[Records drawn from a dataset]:

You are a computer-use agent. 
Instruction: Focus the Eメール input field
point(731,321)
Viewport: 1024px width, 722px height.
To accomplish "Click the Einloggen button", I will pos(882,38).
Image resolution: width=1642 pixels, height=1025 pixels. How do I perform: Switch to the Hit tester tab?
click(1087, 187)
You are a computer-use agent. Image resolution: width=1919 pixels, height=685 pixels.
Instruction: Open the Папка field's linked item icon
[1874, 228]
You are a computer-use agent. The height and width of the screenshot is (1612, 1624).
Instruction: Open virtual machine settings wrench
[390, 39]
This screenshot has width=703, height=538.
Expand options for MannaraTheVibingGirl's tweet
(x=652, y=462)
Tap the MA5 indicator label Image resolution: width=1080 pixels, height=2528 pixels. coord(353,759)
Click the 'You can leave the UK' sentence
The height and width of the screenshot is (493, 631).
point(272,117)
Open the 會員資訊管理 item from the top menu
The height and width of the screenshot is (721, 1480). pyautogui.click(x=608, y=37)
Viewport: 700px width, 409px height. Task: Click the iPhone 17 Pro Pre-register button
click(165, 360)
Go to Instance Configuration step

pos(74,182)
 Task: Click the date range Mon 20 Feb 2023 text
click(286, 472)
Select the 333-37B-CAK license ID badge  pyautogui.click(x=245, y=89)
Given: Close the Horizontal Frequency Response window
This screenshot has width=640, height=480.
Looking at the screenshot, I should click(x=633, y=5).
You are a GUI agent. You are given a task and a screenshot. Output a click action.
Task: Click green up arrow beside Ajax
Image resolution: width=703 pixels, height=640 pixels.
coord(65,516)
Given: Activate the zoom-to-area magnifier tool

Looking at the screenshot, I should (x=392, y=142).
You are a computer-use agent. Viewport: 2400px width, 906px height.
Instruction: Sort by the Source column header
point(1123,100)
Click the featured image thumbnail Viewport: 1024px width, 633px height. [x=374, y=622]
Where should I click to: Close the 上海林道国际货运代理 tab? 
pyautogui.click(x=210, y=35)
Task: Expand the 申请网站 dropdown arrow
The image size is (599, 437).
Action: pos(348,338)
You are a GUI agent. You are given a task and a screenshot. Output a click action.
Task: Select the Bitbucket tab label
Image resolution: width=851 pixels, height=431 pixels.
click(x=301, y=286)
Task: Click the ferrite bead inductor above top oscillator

[Task requirements]:
What you return must match the records above exactly, line for line.

[Written reply]:
You are a computer-use agent. 
Instruction: Focus the Eメール input field
point(731,321)
Viewport: 1024px width, 722px height.
To accomplish "Click the Einloggen button", I will pos(882,38).
Image resolution: width=1642 pixels, height=1025 pixels. How do I perform: Switch to the Hit tester tab?
click(1087, 187)
You are a computer-use agent. Image resolution: width=1919 pixels, height=685 pixels.
Instruction: Open the Папка field's linked item icon
[1874, 228]
You are a computer-use agent. The height and width of the screenshot is (1612, 1624).
Instruction: Open virtual machine settings wrench
[390, 39]
This screenshot has width=703, height=538.
Expand options for MannaraTheVibingGirl's tweet
(x=652, y=462)
Tap the MA5 indicator label Image resolution: width=1080 pixels, height=2528 pixels. coord(353,759)
Click the 'You can leave the UK' sentence
The height and width of the screenshot is (493, 631).
point(272,117)
Open the 會員資訊管理 item from the top menu
The height and width of the screenshot is (721, 1480). pyautogui.click(x=608, y=37)
Viewport: 700px width, 409px height. Task: Click the iPhone 17 Pro Pre-register button
click(165, 360)
Go to Instance Configuration step

pos(74,182)
 Task: Click the date range Mon 20 Feb 2023 text
click(286, 472)
Select the 333-37B-CAK license ID badge  pyautogui.click(x=245, y=89)
Given: Close the Horizontal Frequency Response window
This screenshot has width=640, height=480.
Looking at the screenshot, I should click(x=633, y=5).
You are a GUI agent. You are given a task and a screenshot. Output a click action.
Task: Click green up arrow beside Ajax
Image resolution: width=703 pixels, height=640 pixels.
coord(65,516)
Given: Activate the zoom-to-area magnifier tool

Looking at the screenshot, I should (x=392, y=142).
You are a computer-use agent. Viewport: 2400px width, 906px height.
Instruction: Sort by the Source column header
point(1123,100)
Click the featured image thumbnail Viewport: 1024px width, 633px height. [x=374, y=622]
Where should I click to: Close the 上海林道国际货运代理 tab? 
pyautogui.click(x=210, y=35)
Task: Expand the 申请网站 dropdown arrow
The image size is (599, 437).
Action: pos(348,338)
You are a GUI agent. You are given a task and a screenshot. Output a click action.
Task: Select the Bitbucket tab label
Image resolution: width=851 pixels, height=431 pixels.
click(x=301, y=286)
Task: Click the ferrite bead inductor above top oscillator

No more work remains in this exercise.